The authors also find that prescription medications for ADHD, both in child and adulthood, are increased when there is a death of a close relative (a parent, spouse, sibling, or child). These effects are, again, significant but small. For ADHD prescriptions at ages 9 to 11, the increase is 1 in 150 children.

TL;DR on this paper: Major life stressors during pregnancy have small impacts on birth and later life outcomes.

Summary

Is this second paper a real “panic headline”? I’m not sure. The impacts estimated are quite small; in my mind, panic ensues when we think some individual behavior will have enormous implications. That’s not true here. It’s also important to keep in mind that the stressful events considered here are extremely stressful; this isn’t a bad day at work, or even a bad stretch of days.

At the same time, these are findings that will cause some people concern. I wish that were not true! I wish that these results had come out differently.

So what if you, very unfortunately, find yourself in this situation — losing a parent, for example, amid a pregnancy? First, I am so sorry.
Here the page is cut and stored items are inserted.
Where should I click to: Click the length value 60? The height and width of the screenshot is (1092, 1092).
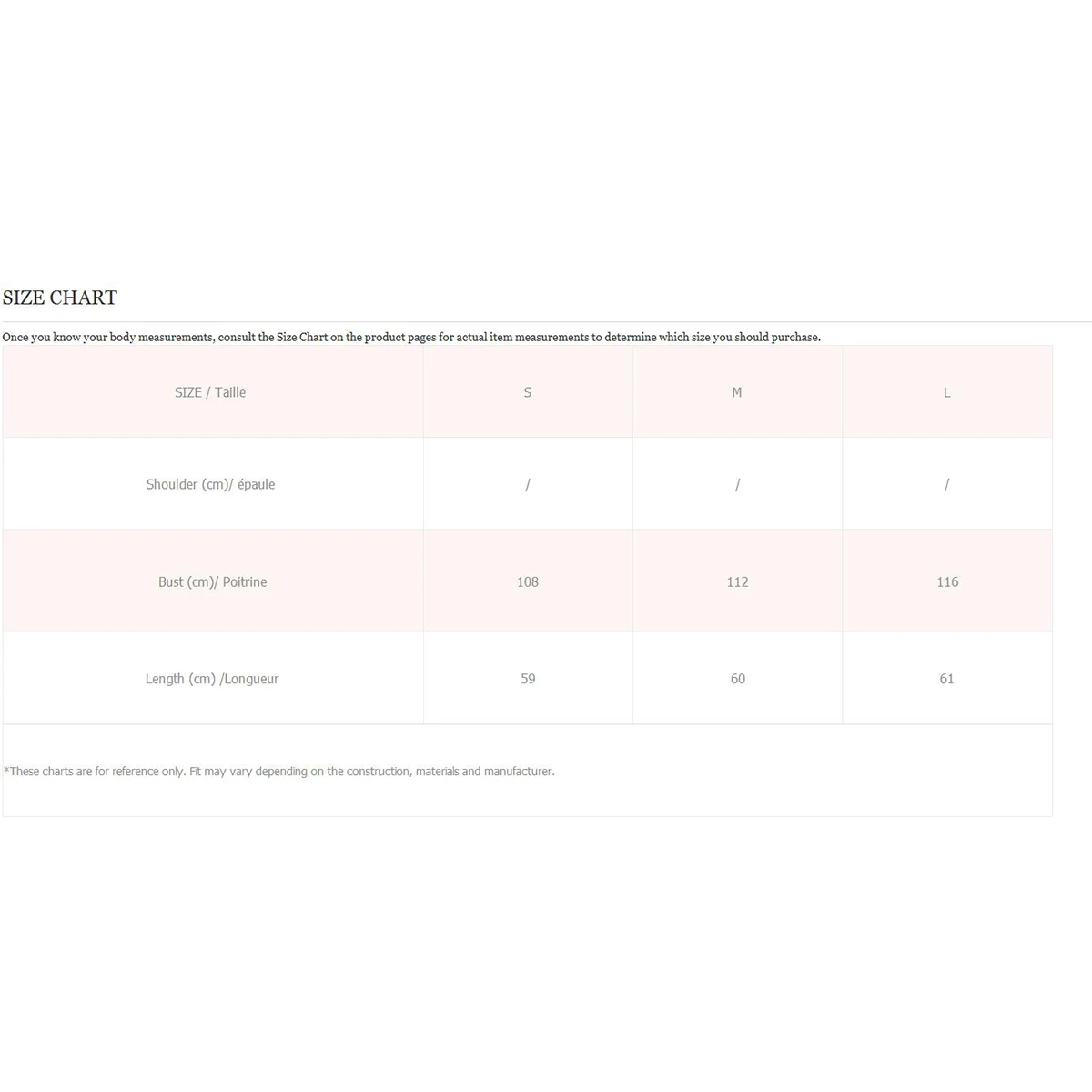coord(737,679)
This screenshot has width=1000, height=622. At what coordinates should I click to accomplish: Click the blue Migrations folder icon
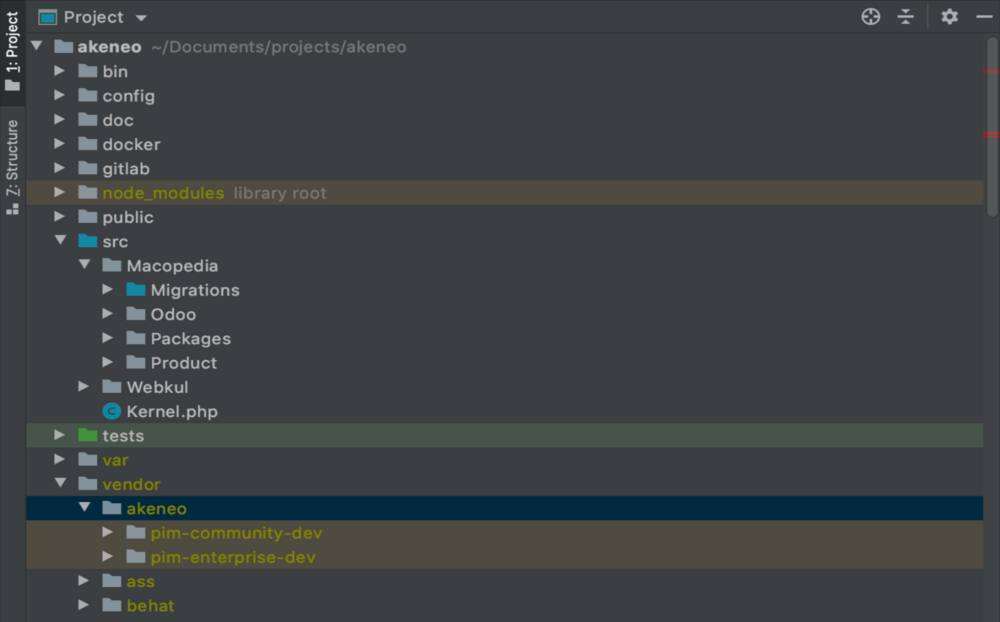pyautogui.click(x=136, y=290)
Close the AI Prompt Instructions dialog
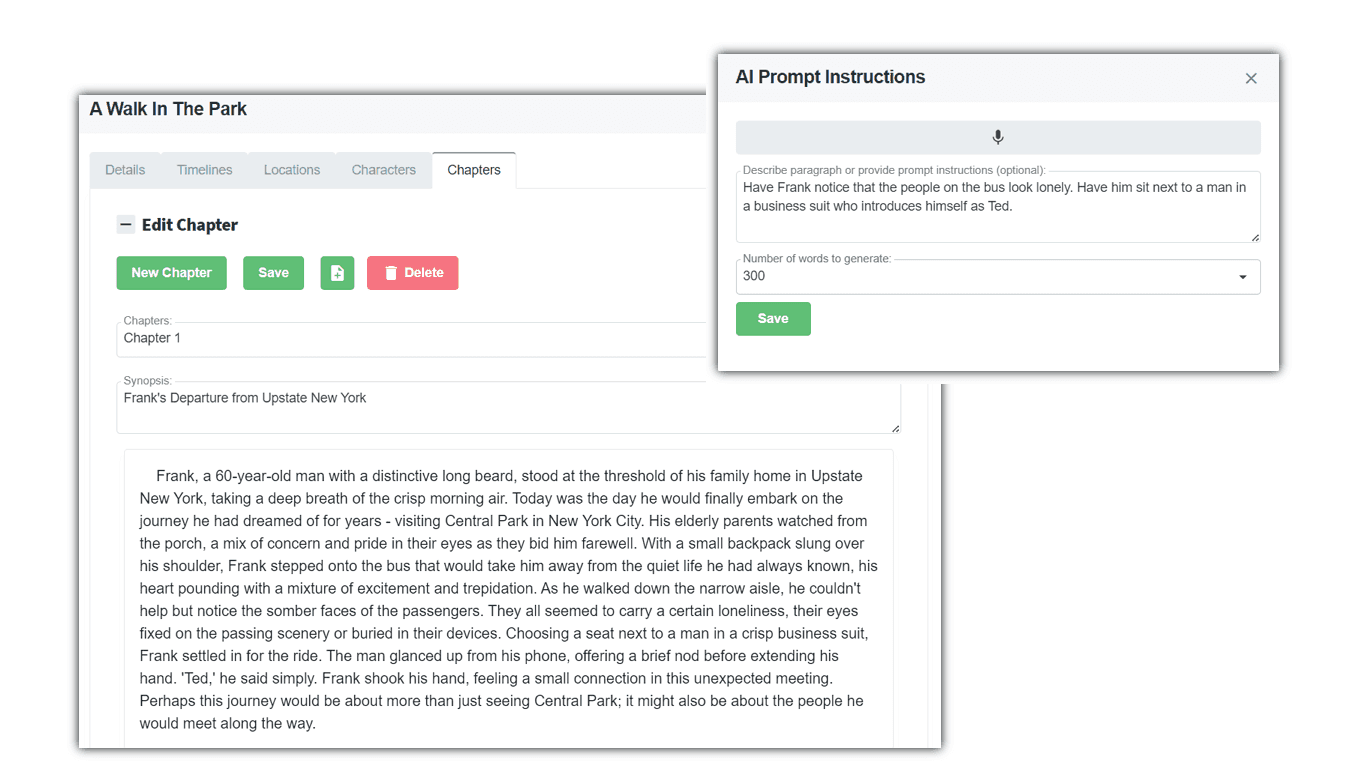Image resolution: width=1366 pixels, height=768 pixels. pyautogui.click(x=1251, y=77)
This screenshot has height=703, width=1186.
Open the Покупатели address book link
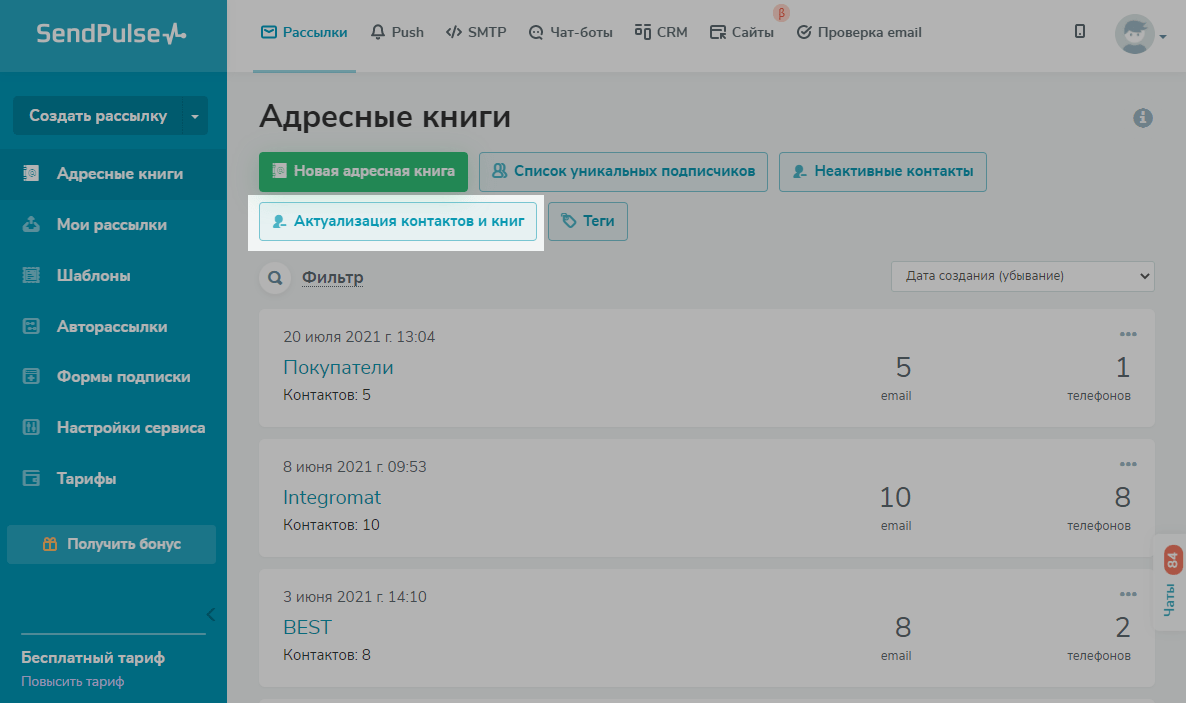338,367
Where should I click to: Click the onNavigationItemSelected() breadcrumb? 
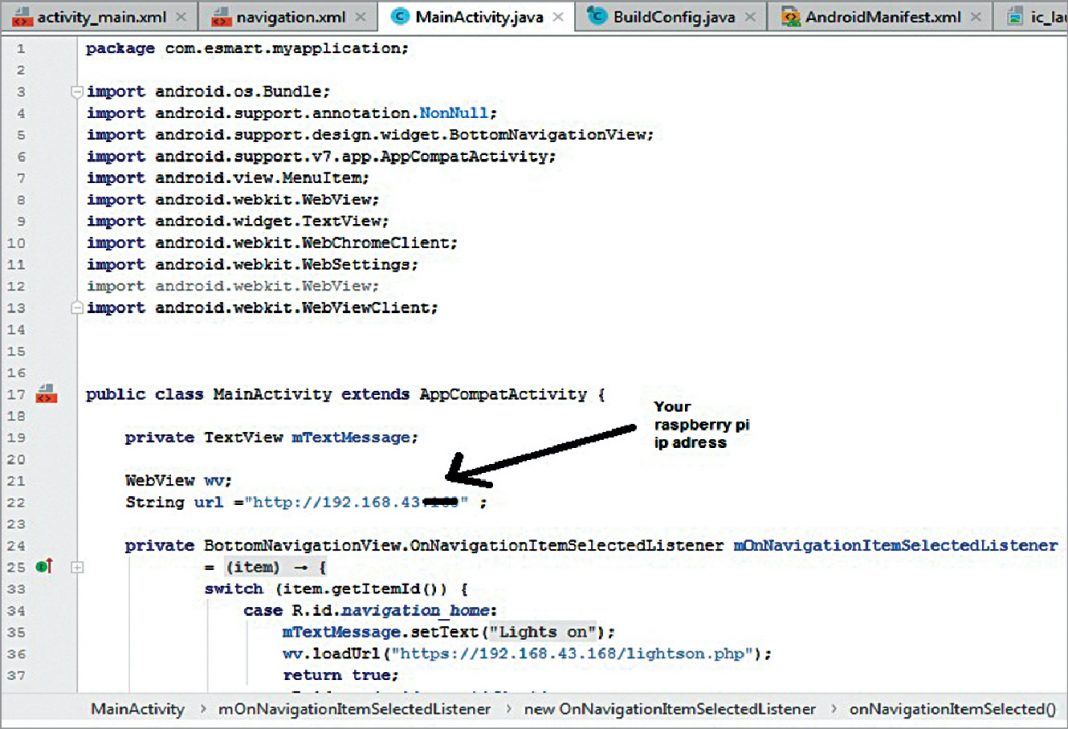pos(951,709)
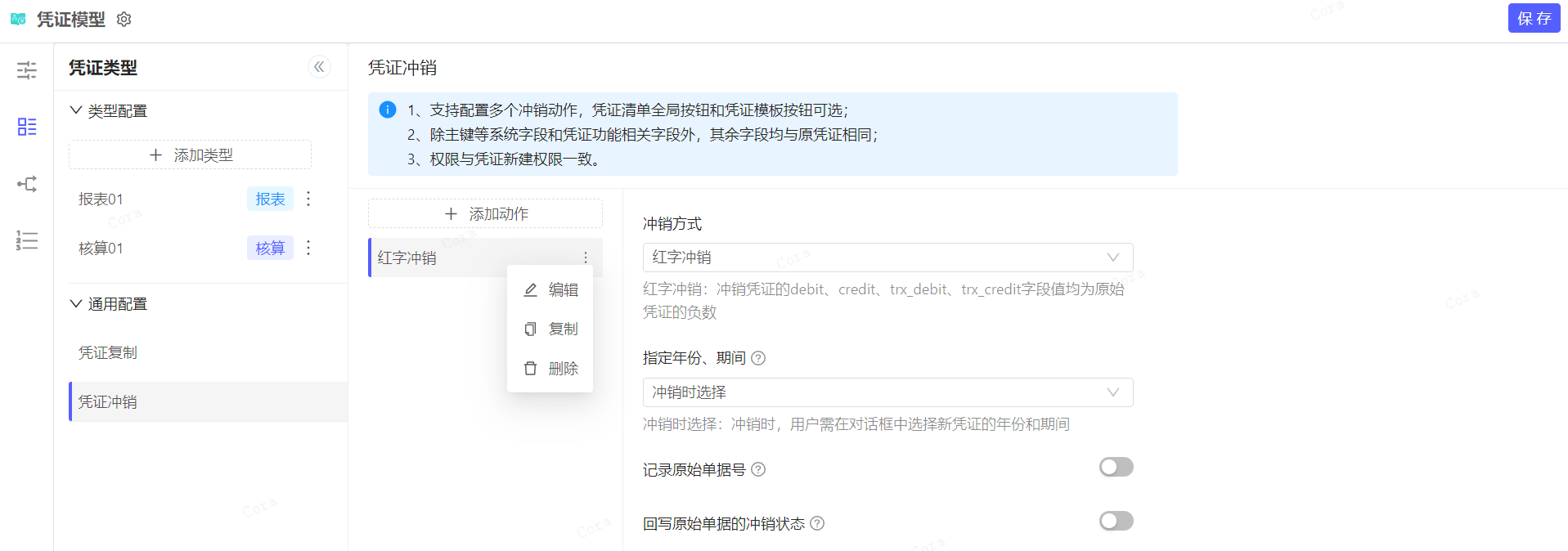Screen dimensions: 1568x551
Task: Choose 编辑 from the context menu
Action: point(550,290)
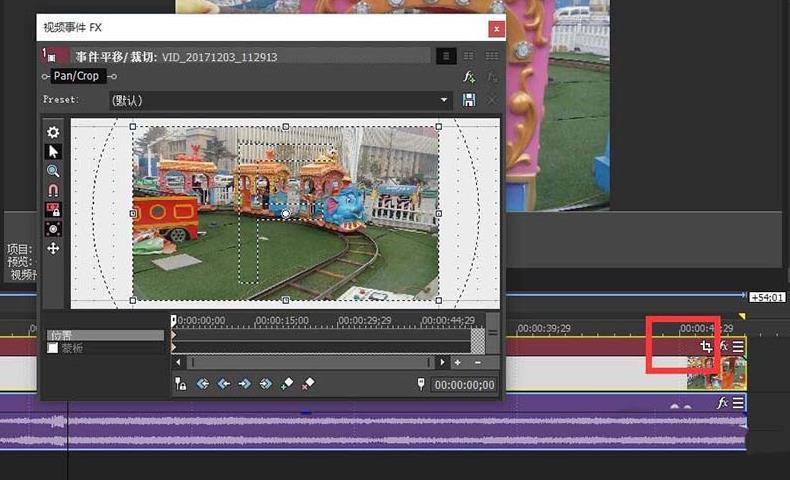Image resolution: width=790 pixels, height=480 pixels.
Task: Click the move freely arrows icon
Action: coord(53,248)
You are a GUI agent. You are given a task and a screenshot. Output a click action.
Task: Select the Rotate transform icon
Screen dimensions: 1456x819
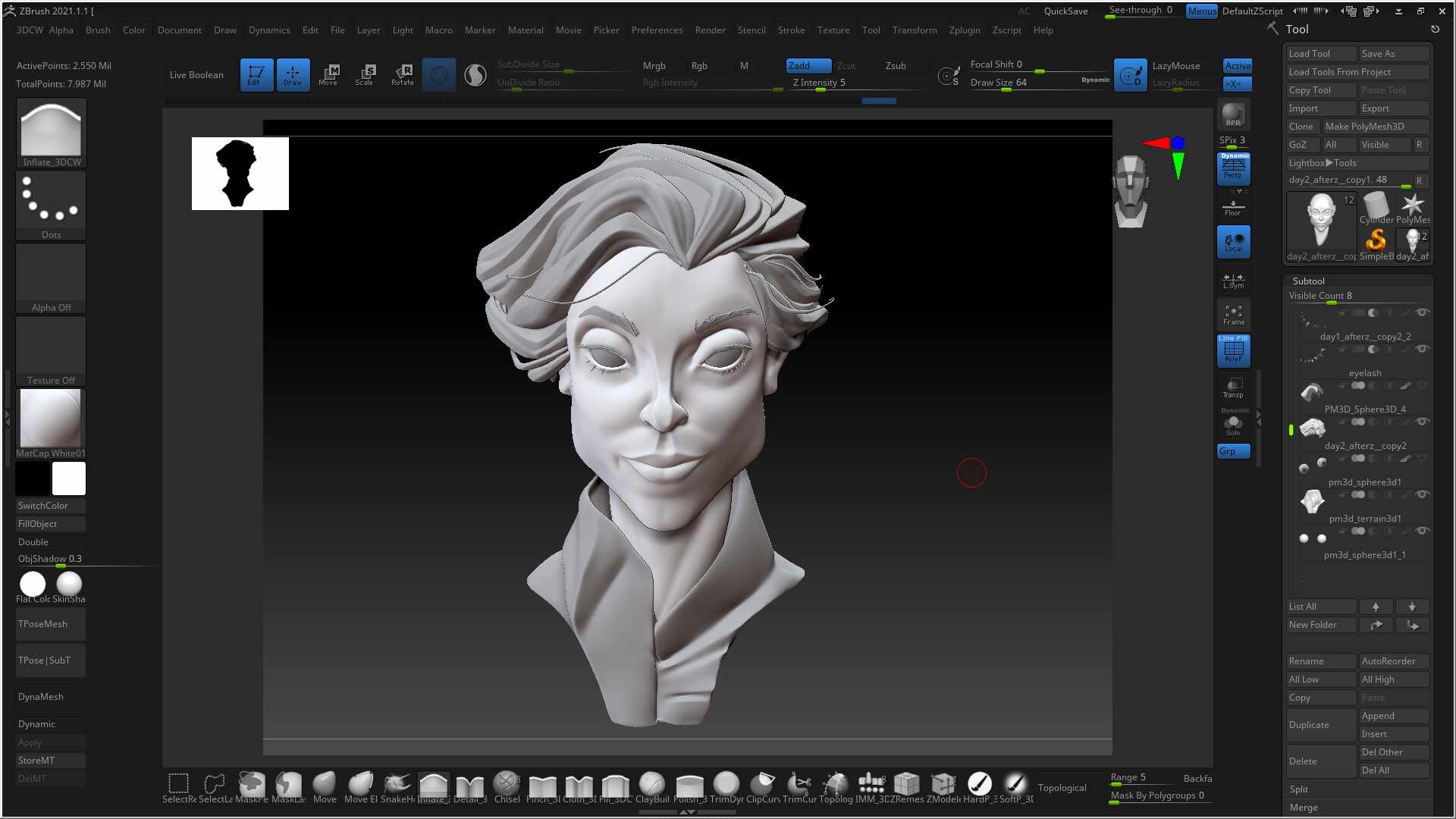(402, 74)
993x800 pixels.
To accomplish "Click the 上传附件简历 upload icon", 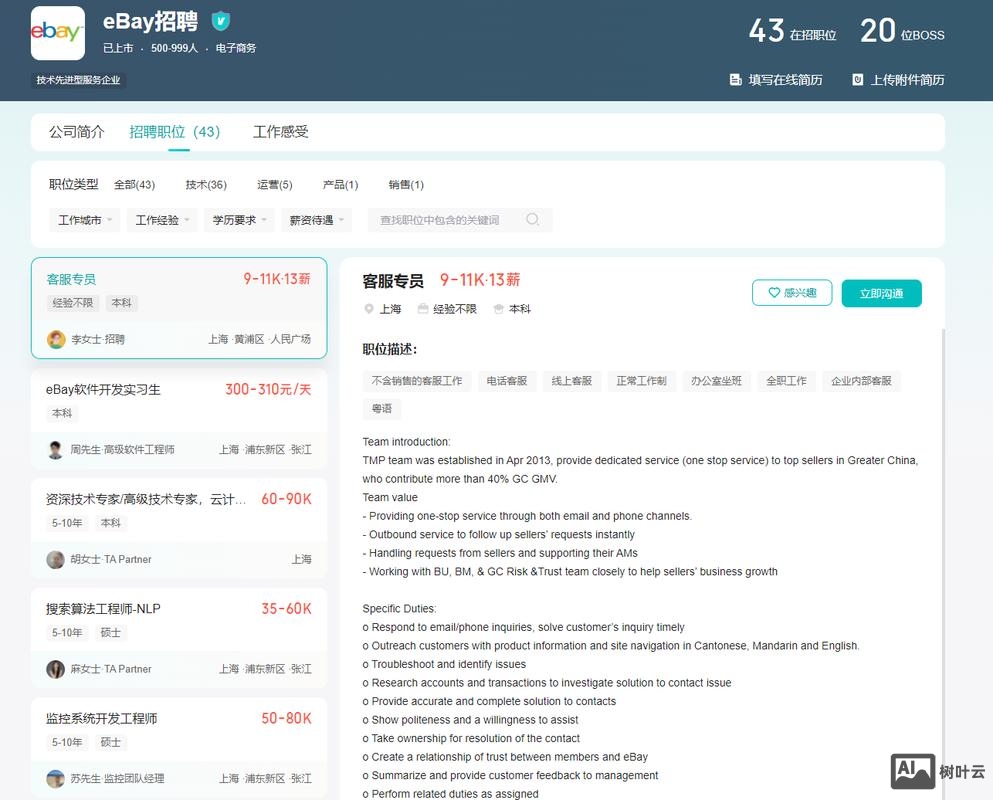I will pos(857,80).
Second, this is a case in which the mantra “There’s no secret option C” applies. If this is happening, it will cause stress; there is no secret out where it doesn’t happen and you’re relaxed. That’s a hard realization, but maybe also a freeing one. It f*ing sucks and there may be nothing you can do about it. Third, and most productively, get help if you can. This is true whether pregnant or not, but leaning on other people can alleviate your stress some, even if not completely.